Abstract

The transforming growth factor-betas (TGF-betas) are potent fibrogenic factors implicated in numerous central nervous system (CNS) pathologies in which fibrosis and neural dysfunction are causally associated. In this study, we aim to limit the fibrogenic process in a model of CNS scarring using a recombinant human monoclonal antibody, derived from phage display libraries and specific to the active form of the TGF-beta2 isoform. The implicit inference of the work was that, as such antibodies are potential pharmacological agents for the treatment of human CNS fibrotic diseases, validation of efficacy in a mammalian animal model is a first step towards this end.
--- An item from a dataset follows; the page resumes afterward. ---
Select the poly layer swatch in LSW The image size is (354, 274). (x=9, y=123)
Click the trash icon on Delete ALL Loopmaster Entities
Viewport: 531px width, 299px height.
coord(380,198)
Treatment of cerebral wounds with the anti-TGF-beta2 antibody led to a marked attenuation of all aspects of CNS scarring, including matrix deposition, formation of an accessory glial-limiting membrane, inflammation and angiogenesis. For example, in the wound, levels of: (i) the connective tissue components fibronectin, laminin and chondroitin sulphate proteoglycan; and (ii) wound-responsive cells including astrocytes and macrophages/microglia, were markedly reduced. Our findings suggest that such synthetic anti-fibrotic TGF-beta antibodies are potentially applicable to a number of human CNS fibrotic diseases to arrest the deposition of excessive extracellular matrix components, and maintain and/or restore functional integrity.